Debussy sought to paint pictures with tones, to create visions as yet unrecorded in music; and to the extent that his music evolved in a manner consonant with such a painter as Monet, it was inevitable that he become associated with the painterly movement called Impressionism. But Debussy rejected that term just as he recoiled at being dubbed a Symbolist. It was not so much that he disdained the terms Impressionism and Symbolism as it was his intense desire not to be categorized.
Debussy’s contemporaries clearly recognized the musician’s desire to be allied to the visual arts. His close friend René Peter said, “To judge by his works, and by their titles, he is a painter and that is what he wants to be. He calls his compositions pictures, sketches, prints, arabesques, masques, studies in black and white. Plainly it is his delight to paint in music.” The painter Maurice Denis expressed it this way: “His music kindled strange resonances within us, awakened a need at the deepest level for a lyricism that only he could satisfy. What the Symbolist generation was searching for with such passion and anxiety—light, sonority, and color, the expression of the soul, and the frisson of mystery—was realized by him unerringly; almost, it seemed to us then, without effort. We perceived that here was something new.”
Like an inspired chef, Debussy created a ravishing new pianistic menu by reshaping, reordering, and adding distinctly new flavorings to the ingredients at hand, namely a heritage passed down by Chopin and Liszt. In the area of harmony, he conjured East Asia by exploiting the whole-tone and pentatonic (five-note) scales, and he broke down the traditional system of key relationships. Further in his quest for originality, he abandoned classical forms almost completely and freed rhythm from confining strictures. With all of these methods, he created music that served as a sensuous suggestion of poetry, nature, and a myriad variety of moods and atmospheres. And he accomplished all of this with such originality that the 20th century’s great innovator Igor Stravinsky said simply, “The musicians of my generation and myself owe the most to Debussy.”
In 1905 Debussy began three sets of compositions depicting or conveying a variety of pictures—Images—one set of three pieces for orchestra and two sets with three pieces each for piano.
Cloches à travers les feuilles (Bells Through the Leaves)
Debussy first heard Javanese musicians at the Paris Universal Exposition, and the sounds of the gamelan stayed with him, surfacing in the allusions in this piece. The bells of the title are initiated in the first two measures by way of a whole-tone scale, from which the entire piece is constructed. The simplicity of this opening belies a complexity of intertwining parts that requires the music to be written on three staves. A middle episode of pianistic brilliance contrasts strongly with the otherworldly sonorities of the first and last sections.
Et la lune descend sur le temple qui fut (And the Moon Sets over the Temple That Was)

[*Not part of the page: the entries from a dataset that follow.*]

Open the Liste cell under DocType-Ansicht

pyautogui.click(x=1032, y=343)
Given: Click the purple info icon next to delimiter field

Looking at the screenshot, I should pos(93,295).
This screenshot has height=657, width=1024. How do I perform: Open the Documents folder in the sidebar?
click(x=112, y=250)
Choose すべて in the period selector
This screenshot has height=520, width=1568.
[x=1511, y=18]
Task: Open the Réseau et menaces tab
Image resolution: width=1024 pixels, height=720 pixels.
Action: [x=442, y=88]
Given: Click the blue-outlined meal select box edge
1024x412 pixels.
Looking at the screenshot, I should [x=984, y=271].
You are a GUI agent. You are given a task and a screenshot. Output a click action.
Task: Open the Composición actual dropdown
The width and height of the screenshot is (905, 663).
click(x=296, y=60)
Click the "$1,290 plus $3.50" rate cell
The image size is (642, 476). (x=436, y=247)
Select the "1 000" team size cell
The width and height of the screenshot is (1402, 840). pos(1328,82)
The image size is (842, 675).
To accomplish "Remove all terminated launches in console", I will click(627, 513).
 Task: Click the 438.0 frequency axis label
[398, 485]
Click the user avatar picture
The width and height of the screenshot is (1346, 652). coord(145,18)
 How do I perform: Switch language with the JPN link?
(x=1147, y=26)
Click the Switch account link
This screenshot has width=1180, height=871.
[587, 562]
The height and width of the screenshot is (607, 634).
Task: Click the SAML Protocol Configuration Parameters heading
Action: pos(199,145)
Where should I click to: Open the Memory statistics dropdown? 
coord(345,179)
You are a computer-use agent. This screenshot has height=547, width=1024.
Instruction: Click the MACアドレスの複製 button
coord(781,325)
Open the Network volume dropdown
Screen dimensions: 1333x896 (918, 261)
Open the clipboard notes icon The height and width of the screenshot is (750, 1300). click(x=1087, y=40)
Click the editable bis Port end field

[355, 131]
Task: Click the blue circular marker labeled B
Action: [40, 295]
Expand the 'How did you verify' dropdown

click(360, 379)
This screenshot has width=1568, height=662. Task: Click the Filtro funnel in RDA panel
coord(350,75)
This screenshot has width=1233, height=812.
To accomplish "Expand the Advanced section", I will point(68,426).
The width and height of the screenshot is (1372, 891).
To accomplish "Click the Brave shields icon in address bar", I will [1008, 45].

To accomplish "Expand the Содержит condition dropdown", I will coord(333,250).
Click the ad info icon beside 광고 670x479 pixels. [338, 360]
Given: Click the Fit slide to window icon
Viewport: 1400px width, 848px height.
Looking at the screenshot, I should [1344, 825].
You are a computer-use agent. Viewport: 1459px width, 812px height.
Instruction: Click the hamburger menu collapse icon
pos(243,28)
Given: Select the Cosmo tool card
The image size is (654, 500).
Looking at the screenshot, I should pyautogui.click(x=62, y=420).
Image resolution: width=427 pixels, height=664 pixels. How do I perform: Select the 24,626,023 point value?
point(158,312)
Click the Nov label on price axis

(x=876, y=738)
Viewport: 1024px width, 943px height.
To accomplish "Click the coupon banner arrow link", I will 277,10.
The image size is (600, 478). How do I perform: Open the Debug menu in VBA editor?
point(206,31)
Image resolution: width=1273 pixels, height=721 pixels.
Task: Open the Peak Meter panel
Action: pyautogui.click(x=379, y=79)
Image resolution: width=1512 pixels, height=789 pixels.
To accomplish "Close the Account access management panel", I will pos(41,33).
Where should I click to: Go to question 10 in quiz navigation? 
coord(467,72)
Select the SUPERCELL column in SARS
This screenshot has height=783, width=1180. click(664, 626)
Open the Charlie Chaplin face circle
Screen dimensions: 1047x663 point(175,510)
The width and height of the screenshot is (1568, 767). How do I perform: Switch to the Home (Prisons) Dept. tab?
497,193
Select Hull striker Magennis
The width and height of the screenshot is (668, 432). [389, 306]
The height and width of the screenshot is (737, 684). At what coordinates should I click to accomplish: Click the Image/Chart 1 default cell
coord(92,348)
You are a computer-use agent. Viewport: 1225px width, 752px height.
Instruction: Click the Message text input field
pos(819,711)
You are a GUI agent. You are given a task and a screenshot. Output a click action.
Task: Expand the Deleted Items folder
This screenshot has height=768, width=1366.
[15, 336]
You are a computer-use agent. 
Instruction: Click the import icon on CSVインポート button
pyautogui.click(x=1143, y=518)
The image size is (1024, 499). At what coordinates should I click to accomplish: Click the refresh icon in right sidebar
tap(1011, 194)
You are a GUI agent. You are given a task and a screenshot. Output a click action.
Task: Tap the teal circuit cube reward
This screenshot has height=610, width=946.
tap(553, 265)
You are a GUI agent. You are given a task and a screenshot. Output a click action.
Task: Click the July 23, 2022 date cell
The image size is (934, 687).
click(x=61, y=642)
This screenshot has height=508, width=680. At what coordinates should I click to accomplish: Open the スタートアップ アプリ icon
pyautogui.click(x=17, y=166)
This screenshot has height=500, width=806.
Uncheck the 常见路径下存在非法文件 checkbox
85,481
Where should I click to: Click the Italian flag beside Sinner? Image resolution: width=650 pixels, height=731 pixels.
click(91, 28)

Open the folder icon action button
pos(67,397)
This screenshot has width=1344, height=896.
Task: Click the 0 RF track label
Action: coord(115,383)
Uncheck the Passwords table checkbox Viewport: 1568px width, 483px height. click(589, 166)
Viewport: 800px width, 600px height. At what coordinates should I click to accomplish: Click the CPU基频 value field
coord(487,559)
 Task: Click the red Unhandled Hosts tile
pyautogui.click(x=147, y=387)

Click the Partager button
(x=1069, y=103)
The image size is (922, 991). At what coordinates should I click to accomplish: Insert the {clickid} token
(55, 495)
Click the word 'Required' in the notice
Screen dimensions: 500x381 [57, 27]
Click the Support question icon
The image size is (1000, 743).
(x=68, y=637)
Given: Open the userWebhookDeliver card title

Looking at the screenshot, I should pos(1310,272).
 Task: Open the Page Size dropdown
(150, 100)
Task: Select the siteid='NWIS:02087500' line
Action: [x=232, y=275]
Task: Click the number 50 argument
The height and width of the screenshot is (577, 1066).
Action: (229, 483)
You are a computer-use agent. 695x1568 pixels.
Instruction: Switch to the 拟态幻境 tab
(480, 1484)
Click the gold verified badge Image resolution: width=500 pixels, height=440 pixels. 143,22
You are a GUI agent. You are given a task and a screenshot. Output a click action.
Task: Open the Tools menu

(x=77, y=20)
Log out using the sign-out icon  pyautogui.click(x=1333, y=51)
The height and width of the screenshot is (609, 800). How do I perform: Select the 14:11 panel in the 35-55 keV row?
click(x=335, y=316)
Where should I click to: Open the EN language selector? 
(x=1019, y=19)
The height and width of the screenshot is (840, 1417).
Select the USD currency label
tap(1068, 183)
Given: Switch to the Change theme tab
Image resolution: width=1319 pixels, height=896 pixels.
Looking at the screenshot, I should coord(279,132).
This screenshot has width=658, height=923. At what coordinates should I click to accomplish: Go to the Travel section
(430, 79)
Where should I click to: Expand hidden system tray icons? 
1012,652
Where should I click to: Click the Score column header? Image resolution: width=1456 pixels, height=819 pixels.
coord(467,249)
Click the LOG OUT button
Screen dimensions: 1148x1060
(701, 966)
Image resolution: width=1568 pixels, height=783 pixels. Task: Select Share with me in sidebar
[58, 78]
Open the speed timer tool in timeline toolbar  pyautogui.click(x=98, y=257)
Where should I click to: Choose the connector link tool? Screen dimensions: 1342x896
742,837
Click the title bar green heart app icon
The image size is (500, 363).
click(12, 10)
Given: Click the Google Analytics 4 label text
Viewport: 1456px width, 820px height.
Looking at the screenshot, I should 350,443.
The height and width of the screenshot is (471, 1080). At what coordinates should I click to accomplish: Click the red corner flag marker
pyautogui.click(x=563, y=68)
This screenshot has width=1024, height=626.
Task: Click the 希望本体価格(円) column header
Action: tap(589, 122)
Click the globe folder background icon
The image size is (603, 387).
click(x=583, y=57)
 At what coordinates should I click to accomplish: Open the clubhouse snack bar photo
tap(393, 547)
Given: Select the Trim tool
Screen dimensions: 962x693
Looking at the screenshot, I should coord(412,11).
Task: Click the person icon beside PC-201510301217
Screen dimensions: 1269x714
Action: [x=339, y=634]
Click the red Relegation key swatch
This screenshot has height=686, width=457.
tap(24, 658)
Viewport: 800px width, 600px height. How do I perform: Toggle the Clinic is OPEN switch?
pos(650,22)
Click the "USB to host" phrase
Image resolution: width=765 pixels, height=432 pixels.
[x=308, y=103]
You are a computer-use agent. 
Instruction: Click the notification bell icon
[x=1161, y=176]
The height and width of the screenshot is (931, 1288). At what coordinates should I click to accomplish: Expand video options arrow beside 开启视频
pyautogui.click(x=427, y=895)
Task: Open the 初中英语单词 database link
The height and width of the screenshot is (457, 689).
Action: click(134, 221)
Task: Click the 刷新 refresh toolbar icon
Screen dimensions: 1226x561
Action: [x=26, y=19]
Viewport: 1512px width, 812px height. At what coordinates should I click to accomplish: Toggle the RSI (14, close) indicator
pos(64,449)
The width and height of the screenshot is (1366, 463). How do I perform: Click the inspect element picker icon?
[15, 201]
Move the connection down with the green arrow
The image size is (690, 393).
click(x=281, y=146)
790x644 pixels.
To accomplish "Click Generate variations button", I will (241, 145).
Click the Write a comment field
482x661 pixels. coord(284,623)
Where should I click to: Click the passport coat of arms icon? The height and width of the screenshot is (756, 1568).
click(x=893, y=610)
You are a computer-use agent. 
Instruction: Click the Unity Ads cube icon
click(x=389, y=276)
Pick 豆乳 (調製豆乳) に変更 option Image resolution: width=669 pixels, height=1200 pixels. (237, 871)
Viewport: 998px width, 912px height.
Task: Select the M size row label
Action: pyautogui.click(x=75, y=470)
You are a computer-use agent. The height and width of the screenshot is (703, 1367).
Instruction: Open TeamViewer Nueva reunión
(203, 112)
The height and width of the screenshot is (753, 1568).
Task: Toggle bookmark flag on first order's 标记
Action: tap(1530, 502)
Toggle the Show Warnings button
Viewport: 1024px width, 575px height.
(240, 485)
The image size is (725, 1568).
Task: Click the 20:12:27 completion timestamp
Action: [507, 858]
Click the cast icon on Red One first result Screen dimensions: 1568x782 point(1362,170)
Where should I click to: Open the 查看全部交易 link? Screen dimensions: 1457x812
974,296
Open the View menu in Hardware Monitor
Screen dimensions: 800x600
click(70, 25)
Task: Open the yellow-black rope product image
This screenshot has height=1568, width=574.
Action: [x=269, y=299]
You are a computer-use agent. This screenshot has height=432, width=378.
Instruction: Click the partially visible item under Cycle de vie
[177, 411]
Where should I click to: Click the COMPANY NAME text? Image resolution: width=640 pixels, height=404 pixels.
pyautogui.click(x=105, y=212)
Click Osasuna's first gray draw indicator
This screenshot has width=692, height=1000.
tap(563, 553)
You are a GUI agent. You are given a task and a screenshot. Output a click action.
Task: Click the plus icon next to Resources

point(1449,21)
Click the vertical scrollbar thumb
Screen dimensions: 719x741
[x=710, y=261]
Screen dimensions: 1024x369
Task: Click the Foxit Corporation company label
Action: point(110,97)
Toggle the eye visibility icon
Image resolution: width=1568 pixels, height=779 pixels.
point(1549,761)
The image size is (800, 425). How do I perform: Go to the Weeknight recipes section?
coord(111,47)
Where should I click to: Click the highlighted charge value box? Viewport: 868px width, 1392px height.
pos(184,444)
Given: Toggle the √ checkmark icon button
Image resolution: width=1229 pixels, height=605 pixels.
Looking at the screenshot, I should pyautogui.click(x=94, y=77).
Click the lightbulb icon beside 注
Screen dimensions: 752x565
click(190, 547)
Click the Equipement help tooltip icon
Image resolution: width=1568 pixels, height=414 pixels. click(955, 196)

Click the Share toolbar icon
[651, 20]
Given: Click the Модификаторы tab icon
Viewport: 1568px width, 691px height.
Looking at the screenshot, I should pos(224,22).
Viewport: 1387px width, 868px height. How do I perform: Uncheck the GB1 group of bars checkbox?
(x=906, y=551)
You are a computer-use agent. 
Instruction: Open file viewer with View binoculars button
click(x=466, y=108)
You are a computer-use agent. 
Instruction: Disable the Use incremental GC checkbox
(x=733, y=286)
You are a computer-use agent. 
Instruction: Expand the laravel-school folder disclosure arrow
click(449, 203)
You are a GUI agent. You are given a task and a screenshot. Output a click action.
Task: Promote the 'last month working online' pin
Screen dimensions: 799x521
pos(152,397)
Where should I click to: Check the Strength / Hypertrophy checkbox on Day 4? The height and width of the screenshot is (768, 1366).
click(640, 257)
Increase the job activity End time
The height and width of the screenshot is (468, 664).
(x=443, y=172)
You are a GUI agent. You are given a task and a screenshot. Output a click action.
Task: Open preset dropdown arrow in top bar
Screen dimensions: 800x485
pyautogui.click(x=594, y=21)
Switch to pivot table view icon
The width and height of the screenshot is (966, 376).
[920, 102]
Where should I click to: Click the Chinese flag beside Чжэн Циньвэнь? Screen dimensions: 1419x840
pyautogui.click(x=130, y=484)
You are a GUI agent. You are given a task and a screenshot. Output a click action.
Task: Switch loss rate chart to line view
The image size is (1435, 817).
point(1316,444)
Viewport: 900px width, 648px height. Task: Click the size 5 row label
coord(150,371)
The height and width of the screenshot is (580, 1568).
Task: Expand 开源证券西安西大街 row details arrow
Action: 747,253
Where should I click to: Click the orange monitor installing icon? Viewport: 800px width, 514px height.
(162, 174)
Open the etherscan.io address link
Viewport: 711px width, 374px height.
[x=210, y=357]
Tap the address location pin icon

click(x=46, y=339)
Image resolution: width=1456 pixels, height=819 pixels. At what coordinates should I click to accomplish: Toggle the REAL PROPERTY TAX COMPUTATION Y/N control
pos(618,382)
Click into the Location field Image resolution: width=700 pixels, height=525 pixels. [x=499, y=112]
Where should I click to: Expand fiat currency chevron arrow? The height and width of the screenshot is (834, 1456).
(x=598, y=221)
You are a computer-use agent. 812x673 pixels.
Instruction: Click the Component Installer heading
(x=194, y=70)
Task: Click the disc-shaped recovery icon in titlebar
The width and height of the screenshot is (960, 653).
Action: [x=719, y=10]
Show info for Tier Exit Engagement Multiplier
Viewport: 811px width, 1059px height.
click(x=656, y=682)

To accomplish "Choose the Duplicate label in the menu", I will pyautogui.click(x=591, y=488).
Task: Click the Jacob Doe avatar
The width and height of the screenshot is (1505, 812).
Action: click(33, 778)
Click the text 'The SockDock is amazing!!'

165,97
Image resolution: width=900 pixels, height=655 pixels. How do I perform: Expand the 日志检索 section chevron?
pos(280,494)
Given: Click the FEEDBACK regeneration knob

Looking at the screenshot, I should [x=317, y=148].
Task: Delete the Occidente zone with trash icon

Debussy dedicated this piece to his good friend and biographer Louis Laloy, an authority on Eastern and ancient Greek music. The poetic wording of the title, the fragmentary melodic structure, the pungent dissonances, and the almost floating nature of the sonorities confirm what Debussy referred to as the search by the Symbolists for “the inexpressible, which is the ideal of all art.”
Poissons d’or (Goldfish)
This piece, along with “Reflections in the Water” from Book 1, is probably the most frequently performed of the Images. And no wonder, since it is both brilliant and evocative. It is said that a painting of two gold-colored fish on a small Japanese lacquer panel that Debussy owned inspired this work. To suggest the darting movements of the tiny creatures, a pianist must at once master grace, elegance, and freedom of expression.